Is the 18 in line with its index? I took delivery of mine today and the 1 of the 18 is centred with the index, so the 18 as a whole is off to the right. Having looked at photos and videos posted online the last day or so, this looks to be a common problem with the orange dial variant (although perhaps not the other two colourways), but it's hard to tell with the angle of filming etc.


----------



## Citrus Baba (10 mo ago)

These will really hit the spot for some, but I am  hoping for smaller offerings with this movement at this price point. Somehow, it lacks the charm of the SKX for me, and I am not sure why. I think it's something with the proportions, and I strongly suspect it's the metal outline around the indices that creates a formality clash, like dress shows with casual pants. It's entirely subjective of course.
To those who have posted pictures, thank you! Please continue to do so.


----------



## sriracha (May 2, 2014)

@vanilla.coffee - by your measurement, how much thicker is the SSK vs the SKX? Thanks!


----------



## vanilla.coffee (Feb 27, 2011)

sriracha said:


> @vanilla.coffee - by your measurement, how much thicker is the SSK vs the SKX? Thanks!


Not noticeable difference at all.
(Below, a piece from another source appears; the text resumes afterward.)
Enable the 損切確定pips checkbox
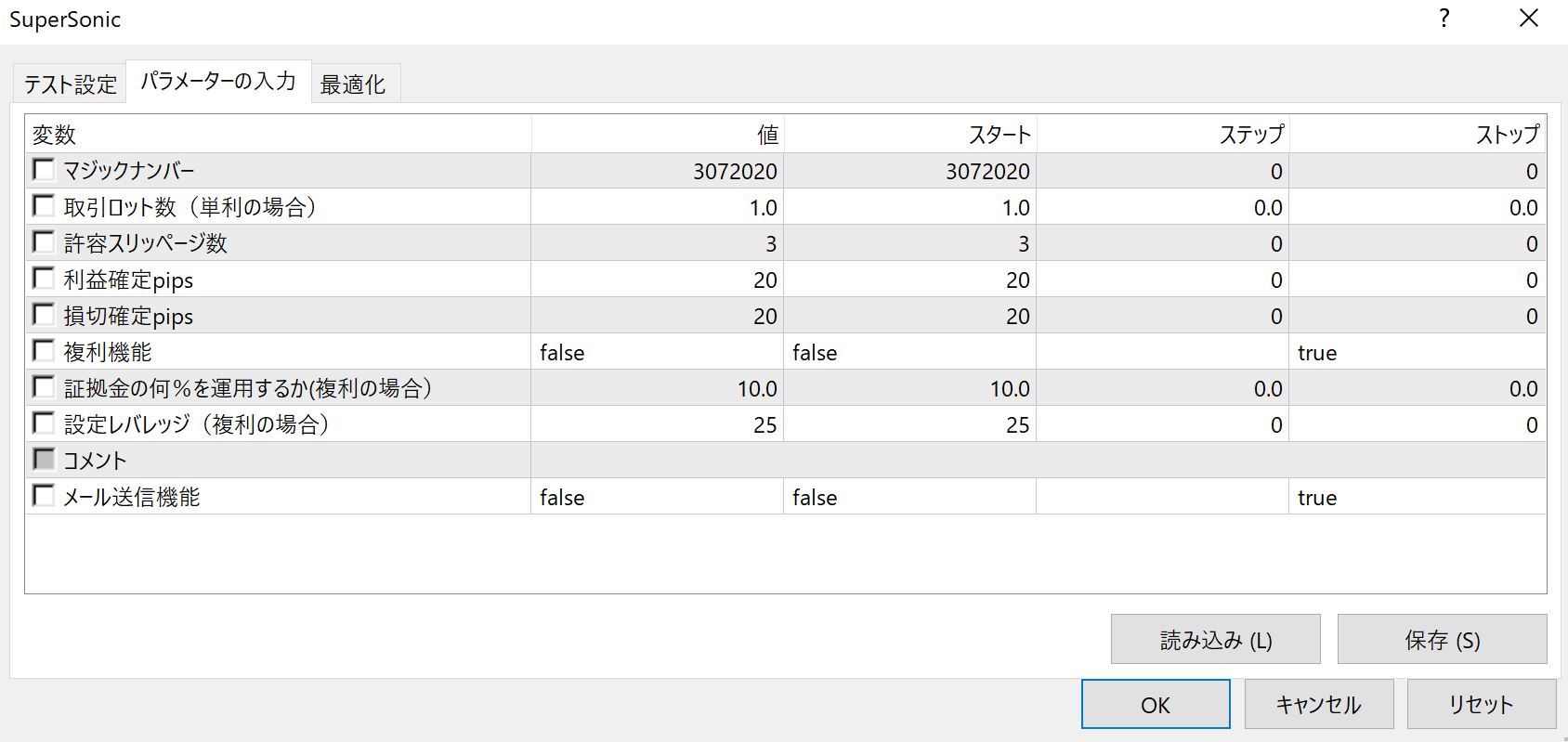Screen dimensions: 1568x742 [x=44, y=315]
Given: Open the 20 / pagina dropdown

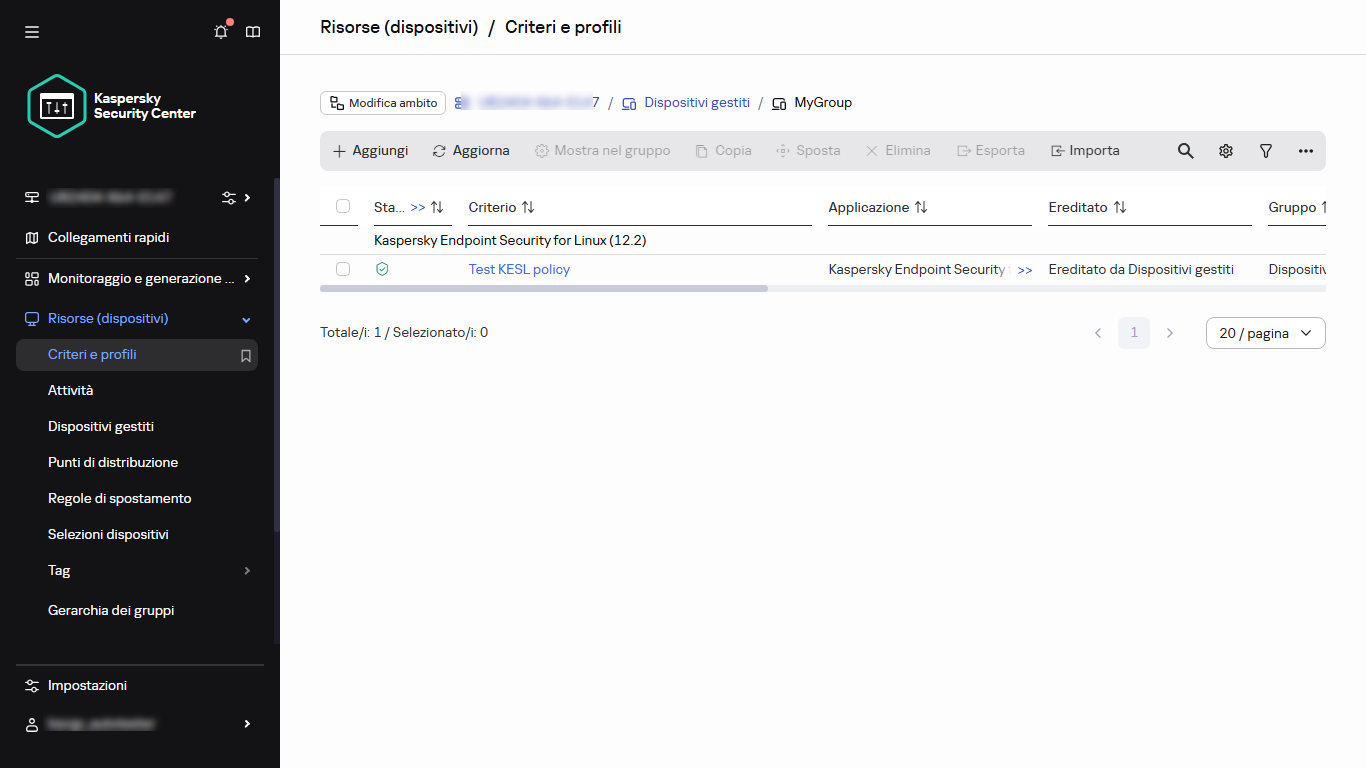Looking at the screenshot, I should pyautogui.click(x=1265, y=333).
Not measured it but sits exactly on my wrist the same as my 007 and 009. Wears exactly the same.


----------



## mhou (Sep 17, 2015)

I took delivery of the SSK001 this morning, and it’s a stunning looking watch. 
Pictures don’t do it justice because they can’t capture the mirror-like finish of the bezel and the way the grey pops and then blends in completely with the black at different angles.

However, I will be returning it because it just feels and looks too big for my wrist. 

I had an SKX007 which I wore daily 5 years ago and loved how it wore and the size, but that was on rubber. 
After so many years away from the SKX, this SSK feels and looks larger than I remember the SKX was, and with the jubilee, it’s a lot heavier.

I guess I’m just used to wearing 36-40mm watches now. Shame because I really like the look of it, despite the non-clicking bezel.

A few pics before it gets packed up.


----------



## Saswatch (Dec 23, 2020)

vanilla.coffee said:


> Not noticeable difference at all. Not measured it but sits exactly on my wrist the same as my 007 and 009. Wears exactly the same.
> 
> View attachment 16735950


What does your owl think of your 5MT?


----------



## vanilla.coffee (Feb 27, 2011)

Saswatch said:


> What does your owl think of your 5MT?


We’re not speaking, the owl is in disgrace for asking about the alignment before I’d even taken the watch out of its box.


----------



## vanilla.coffee (Feb 27, 2011)

NATO pic
That’s enough pics now. Let’s see other new owners pics.


----------



## Sonar (Sep 9, 2019)

mhou said:


> I took delivery of the SSK001 this morning, and it’s a stunning looking watch.
> Pictures don’t do it justice because they can’t capture the mirror-like finish of the bezel and the way the grey pops and then blends in completely with the black at different angles.
> 
> However, I will be returning it because it just feels and looks too big for my wrist.
> ...


Love it in this pic 

Others not so sure. Really want to see it in person first. Whenever I look at the Seiko 5 box in the mall I kinda like them but not enough to buy one. 500 seems like serious money aoas. 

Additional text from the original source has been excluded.